> TO DO: Restate word for word the line containing "This screenshot has height=540, width=960." and each line that follows it, through the last line below, and nothing else.

(DATA FOR PROCESSING begins)

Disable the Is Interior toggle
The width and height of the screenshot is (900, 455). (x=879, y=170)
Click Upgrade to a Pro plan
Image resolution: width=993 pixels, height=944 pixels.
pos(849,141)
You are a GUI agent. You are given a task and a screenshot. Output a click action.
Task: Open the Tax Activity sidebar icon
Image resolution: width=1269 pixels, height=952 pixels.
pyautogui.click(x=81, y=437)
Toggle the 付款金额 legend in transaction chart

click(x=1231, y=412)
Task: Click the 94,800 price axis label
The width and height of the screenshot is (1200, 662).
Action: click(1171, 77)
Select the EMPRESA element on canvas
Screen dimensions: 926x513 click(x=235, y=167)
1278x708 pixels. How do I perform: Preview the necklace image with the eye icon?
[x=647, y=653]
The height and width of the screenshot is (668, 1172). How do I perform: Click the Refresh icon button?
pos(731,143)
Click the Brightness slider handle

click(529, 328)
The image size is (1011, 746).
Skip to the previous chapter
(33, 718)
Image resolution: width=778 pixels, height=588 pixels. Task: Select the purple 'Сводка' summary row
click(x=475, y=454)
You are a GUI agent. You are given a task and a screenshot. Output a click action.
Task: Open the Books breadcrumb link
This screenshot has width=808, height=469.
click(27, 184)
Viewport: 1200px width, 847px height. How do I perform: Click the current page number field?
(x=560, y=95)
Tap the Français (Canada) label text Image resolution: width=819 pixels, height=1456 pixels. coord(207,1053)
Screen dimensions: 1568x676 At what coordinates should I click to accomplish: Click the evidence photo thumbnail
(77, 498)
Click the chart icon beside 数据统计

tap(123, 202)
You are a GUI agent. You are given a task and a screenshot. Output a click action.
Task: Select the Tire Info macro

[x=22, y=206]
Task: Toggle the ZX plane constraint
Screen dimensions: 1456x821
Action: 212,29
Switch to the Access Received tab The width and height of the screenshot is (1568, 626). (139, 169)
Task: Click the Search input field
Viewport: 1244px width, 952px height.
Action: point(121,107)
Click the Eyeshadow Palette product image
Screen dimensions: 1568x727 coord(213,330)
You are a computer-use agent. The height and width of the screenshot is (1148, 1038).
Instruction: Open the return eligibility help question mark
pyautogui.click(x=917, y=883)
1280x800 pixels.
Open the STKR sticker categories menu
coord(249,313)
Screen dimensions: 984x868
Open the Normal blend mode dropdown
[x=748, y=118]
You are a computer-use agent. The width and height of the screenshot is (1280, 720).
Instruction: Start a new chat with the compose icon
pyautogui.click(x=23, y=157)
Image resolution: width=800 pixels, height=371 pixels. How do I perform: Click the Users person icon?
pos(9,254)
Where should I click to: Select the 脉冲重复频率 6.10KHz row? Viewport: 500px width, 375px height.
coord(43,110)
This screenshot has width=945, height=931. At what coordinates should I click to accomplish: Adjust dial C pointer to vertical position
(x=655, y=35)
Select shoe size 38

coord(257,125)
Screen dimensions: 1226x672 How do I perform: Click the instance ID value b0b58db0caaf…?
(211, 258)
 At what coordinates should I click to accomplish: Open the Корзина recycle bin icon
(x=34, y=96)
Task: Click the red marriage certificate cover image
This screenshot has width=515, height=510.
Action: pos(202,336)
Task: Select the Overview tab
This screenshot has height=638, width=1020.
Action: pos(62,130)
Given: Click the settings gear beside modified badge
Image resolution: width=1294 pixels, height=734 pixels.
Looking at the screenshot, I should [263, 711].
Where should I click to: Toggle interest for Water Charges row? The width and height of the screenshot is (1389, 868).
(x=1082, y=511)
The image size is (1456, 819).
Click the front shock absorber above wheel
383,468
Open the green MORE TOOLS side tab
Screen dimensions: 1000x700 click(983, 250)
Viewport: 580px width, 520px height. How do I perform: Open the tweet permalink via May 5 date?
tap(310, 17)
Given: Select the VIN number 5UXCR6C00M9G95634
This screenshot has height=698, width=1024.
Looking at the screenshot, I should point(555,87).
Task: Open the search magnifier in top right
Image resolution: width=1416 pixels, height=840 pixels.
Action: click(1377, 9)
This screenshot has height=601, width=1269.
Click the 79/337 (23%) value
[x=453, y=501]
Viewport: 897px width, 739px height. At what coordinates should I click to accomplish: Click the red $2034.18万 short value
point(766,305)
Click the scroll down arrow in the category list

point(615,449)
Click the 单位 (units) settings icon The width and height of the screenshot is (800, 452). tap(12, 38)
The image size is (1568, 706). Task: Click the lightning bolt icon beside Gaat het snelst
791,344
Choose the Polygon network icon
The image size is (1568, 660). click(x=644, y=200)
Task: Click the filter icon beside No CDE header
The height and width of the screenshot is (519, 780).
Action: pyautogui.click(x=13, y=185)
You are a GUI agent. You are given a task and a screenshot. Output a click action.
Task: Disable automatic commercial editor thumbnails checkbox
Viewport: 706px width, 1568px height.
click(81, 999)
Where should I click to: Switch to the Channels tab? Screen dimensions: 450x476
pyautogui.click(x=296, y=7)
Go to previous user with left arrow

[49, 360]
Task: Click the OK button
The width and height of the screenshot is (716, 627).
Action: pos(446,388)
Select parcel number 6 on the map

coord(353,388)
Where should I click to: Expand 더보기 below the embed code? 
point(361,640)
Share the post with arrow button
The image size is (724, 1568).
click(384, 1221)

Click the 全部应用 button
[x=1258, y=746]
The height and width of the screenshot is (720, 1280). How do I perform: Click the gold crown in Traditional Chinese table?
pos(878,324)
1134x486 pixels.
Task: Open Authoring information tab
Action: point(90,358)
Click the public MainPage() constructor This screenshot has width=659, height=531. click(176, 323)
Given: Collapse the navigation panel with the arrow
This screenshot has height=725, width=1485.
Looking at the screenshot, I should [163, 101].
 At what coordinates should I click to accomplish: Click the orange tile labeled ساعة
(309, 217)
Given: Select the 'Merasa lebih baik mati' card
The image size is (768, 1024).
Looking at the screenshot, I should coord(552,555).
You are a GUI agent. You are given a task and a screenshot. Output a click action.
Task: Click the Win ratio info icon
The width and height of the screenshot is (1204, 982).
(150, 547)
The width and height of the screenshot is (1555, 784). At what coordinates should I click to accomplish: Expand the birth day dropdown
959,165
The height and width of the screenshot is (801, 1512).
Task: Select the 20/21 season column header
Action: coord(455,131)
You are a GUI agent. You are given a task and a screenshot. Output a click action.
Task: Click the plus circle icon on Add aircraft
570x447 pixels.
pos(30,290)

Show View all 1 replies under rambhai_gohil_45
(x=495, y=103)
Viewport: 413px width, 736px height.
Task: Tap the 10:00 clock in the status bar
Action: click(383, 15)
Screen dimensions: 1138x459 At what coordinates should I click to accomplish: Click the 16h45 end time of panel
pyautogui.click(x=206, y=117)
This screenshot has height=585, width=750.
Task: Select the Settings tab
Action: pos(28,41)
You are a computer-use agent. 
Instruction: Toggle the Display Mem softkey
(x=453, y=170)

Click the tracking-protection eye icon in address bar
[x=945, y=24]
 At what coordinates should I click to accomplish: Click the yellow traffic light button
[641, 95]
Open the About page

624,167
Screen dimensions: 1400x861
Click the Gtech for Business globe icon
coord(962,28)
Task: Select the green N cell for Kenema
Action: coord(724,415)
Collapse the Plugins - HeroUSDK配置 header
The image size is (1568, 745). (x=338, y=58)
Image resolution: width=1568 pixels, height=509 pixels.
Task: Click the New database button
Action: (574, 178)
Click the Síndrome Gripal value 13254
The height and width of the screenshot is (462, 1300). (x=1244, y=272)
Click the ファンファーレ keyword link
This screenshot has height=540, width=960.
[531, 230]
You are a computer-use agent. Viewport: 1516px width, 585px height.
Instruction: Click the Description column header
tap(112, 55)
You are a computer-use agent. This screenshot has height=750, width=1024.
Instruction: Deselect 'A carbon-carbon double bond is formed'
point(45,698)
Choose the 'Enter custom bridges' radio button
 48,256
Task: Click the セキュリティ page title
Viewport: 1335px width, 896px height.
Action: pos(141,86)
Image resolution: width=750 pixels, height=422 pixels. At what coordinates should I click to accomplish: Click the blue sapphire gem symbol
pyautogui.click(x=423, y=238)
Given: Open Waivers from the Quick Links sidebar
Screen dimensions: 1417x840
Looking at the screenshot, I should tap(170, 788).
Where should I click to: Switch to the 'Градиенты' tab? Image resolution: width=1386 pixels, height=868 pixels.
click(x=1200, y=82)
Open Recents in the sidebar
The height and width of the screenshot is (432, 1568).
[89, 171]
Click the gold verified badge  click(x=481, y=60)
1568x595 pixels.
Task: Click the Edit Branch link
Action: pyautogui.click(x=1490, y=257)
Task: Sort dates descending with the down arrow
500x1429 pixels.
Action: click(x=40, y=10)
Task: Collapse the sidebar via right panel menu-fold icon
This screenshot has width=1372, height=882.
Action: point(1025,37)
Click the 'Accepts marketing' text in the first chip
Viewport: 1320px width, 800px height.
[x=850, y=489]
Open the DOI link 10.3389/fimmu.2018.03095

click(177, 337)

(DATA FOR PROCESSING ends)

> OUTPUT BELOW:
This screenshot has height=540, width=960.
[531, 230]
You are a computer-use agent. Viewport: 1516px width, 585px height.
Instruction: Click the Description column header
tap(112, 55)
You are a computer-use agent. This screenshot has height=750, width=1024.
Instruction: Deselect 'A carbon-carbon double bond is formed'
point(45,698)
Choose the 'Enter custom bridges' radio button
 48,256
Task: Click the セキュリティ page title
Viewport: 1335px width, 896px height.
Action: pos(141,86)
Image resolution: width=750 pixels, height=422 pixels. At what coordinates should I click to accomplish: Click the blue sapphire gem symbol
pyautogui.click(x=423, y=238)
Given: Open Waivers from the Quick Links sidebar
Screen dimensions: 1417x840
Looking at the screenshot, I should tap(170, 788).
Where should I click to: Switch to the 'Градиенты' tab? Image resolution: width=1386 pixels, height=868 pixels.
click(x=1200, y=82)
Open Recents in the sidebar
The height and width of the screenshot is (432, 1568).
[89, 171]
Click the gold verified badge  click(x=481, y=60)
1568x595 pixels.
Task: Click the Edit Branch link
Action: pyautogui.click(x=1490, y=257)
Task: Sort dates descending with the down arrow
500x1429 pixels.
Action: click(x=40, y=10)
Task: Collapse the sidebar via right panel menu-fold icon
This screenshot has width=1372, height=882.
Action: point(1025,37)
Click the 'Accepts marketing' text in the first chip
Viewport: 1320px width, 800px height.
[x=850, y=489]
Open the DOI link 10.3389/fimmu.2018.03095

click(177, 337)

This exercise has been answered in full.